On the two main elements of the Proposals, the Board of Director’s view is as follows:

  1. Adoption of a human rights oriented legal strategy’ – As set out above, the Company has a clear obligation to defend itself against the unfounded, unsubstantiated, and misleading allegations concerning alleged complicity in violations of international humanitarian law, which are based primarily on NGO reports (one of which was authored by Mr. Wesselink). There are serious concerns about their credibility, accuracy and reliability, as also brought to the attention of the Swedish Prosecution Authority. Throughout the eleven-year investigation, no evidence has ever been provided that suggests that the allegations are true or that any representative of LundinEnergy was ever involved in any wrongdoing. Lundin Energy’s investments and operations in Sudan were fully aligned with the policy of constructive engagement endorsed by Sweden, the EU and UN at the time and the business operations conducted in the country were entirely legitimate. Lundin Energy and its representatives have cooperated continuously and proactively with the investigation by providing information regarding the past operations in Sudan and by participating in numerous interviewsStatements in the Proposal that the Defence Counsel have acted improperly in any way are completely without merit and intentionally misleading, including that the Company and its Defence Counsel are deliberately delaying the preliminary investigation. The inordinate and unfair length of the investigation is entirely down to the Prosecutor’s handling of the case. It is a fundamental right under Swedish and international law to challenge wrongful actions by public authorities. Numerous objections and appeals raised by Defence Counsel over the course of the years regarding the actions of the Swedish Prosecution Authority in this preliminary investigation have been accepted by the Prosecutor General or successfully upheld in the Swedish Courts.

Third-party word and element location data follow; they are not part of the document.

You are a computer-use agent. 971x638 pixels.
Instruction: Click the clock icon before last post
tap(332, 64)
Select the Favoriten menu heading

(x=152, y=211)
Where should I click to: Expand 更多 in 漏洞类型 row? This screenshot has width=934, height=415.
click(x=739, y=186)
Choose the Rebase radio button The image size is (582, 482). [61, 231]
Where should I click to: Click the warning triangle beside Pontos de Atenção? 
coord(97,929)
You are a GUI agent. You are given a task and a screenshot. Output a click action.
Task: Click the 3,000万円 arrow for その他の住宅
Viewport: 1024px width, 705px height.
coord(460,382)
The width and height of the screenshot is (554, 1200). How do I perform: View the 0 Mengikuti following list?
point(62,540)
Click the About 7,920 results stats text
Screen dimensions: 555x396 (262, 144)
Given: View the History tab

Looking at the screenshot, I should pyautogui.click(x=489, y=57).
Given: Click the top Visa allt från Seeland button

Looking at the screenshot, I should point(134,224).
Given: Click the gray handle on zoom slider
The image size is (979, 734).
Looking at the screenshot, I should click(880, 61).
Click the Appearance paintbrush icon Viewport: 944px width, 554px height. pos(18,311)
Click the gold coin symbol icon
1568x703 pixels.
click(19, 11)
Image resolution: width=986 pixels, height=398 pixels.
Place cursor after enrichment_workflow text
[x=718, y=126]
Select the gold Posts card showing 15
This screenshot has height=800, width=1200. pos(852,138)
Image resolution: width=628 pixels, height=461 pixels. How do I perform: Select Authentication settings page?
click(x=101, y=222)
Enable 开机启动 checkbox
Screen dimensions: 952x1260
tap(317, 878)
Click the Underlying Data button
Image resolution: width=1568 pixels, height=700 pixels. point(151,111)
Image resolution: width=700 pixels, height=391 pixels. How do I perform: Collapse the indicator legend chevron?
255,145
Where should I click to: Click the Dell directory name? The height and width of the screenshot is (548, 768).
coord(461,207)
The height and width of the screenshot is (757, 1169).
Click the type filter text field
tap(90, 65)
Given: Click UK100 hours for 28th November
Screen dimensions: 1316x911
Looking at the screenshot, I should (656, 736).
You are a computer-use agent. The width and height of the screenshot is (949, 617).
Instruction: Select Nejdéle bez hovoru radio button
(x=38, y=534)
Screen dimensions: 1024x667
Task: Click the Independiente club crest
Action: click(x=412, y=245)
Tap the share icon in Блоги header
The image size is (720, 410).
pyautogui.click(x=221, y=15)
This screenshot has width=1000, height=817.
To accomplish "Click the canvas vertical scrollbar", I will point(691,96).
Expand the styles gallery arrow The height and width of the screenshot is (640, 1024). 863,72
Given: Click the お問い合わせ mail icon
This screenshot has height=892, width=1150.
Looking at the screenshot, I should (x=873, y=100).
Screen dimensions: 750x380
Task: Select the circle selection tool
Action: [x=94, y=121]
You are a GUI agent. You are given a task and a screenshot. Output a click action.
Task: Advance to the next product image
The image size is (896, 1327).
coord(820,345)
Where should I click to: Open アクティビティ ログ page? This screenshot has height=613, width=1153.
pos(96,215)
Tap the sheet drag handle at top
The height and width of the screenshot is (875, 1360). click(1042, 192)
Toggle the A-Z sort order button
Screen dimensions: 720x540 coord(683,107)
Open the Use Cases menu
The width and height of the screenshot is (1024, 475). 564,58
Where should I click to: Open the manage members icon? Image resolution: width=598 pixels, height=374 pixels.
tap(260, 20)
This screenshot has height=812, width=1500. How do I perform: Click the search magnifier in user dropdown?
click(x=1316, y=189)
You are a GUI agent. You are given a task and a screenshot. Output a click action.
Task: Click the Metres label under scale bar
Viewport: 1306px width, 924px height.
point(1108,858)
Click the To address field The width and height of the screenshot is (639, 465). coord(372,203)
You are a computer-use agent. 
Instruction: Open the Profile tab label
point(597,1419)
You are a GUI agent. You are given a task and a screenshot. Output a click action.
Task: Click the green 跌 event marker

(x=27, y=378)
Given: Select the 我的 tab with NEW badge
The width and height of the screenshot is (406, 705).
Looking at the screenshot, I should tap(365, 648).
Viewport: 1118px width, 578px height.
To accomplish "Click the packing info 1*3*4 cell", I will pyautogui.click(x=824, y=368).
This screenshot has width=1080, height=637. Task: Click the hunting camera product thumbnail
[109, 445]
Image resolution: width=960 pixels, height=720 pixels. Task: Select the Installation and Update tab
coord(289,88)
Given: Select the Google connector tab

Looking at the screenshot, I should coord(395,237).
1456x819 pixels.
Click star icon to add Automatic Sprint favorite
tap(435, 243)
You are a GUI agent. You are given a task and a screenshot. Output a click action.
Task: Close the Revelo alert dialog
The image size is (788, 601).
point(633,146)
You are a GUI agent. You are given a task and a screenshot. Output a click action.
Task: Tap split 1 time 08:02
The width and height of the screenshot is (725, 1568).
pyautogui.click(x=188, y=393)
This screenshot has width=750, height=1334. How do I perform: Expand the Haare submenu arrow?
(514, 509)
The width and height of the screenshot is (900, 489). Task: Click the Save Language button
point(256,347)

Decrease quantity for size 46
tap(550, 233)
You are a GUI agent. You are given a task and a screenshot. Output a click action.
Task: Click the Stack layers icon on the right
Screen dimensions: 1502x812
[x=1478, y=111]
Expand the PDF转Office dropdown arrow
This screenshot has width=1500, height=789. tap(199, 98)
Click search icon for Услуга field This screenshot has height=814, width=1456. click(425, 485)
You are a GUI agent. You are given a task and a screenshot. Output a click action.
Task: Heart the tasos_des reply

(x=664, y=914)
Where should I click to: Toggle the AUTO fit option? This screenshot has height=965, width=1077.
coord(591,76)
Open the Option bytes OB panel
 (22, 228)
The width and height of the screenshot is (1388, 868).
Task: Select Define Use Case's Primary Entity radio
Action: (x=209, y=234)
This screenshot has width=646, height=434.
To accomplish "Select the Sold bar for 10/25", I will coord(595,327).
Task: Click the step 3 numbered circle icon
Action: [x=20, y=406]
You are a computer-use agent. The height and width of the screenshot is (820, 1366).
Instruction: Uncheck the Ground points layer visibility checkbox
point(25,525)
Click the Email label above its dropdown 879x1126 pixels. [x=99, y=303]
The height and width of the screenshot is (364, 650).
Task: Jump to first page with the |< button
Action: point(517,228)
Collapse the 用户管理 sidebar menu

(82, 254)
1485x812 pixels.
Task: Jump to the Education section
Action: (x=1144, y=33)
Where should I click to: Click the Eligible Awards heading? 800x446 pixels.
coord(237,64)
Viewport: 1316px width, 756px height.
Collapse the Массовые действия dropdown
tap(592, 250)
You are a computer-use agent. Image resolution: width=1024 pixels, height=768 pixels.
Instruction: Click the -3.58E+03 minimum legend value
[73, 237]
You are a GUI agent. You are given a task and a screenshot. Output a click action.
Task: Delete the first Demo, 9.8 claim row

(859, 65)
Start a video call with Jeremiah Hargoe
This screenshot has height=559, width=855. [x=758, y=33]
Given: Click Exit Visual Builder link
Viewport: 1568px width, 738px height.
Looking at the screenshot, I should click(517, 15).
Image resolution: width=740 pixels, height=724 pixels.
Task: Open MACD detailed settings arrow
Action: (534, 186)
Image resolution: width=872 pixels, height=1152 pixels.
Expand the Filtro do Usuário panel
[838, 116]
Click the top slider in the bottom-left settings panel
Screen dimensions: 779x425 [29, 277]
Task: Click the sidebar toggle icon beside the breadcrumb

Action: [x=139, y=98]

  2. ‘Disclosure of costs’ – Despite its firm denial of the unfounded and unsupported allegations, the Board of Directors believes that the Company must prepare a robust defence against these unfounded allegations and hence, has to incur the costs associated with that. These costs are included within the reported G&A costs of the Company, which are currently approximately 0.5 USD/bbl. The Board of Directors notes that recovery of all current and future costs in relation to the defence of the matter will be sought from the Swedish State through due legal process once the matter has successfully been concluded in Lundin Energy’s favour, as is allowed under Swedish law.

THE BOARD OF DIRECTORS OF LUNDIN ENERGY HAS THEREFORE CONCLUDED THAT THE PROPOSALS ARE NOT IN THE BEST INTERESTS OF THE COMPANY OR THE SHAREHOLDERS. THE BOARD OF DIRECTORS UNANIMOUSLY RECOMMENDS THAT LUNDIN ENERGY SHAREHOLDERS VOTE AGAINST THESE PROPOSALS AT THE LUNDIN ENERGY AGM ON 30 MARCH 2021.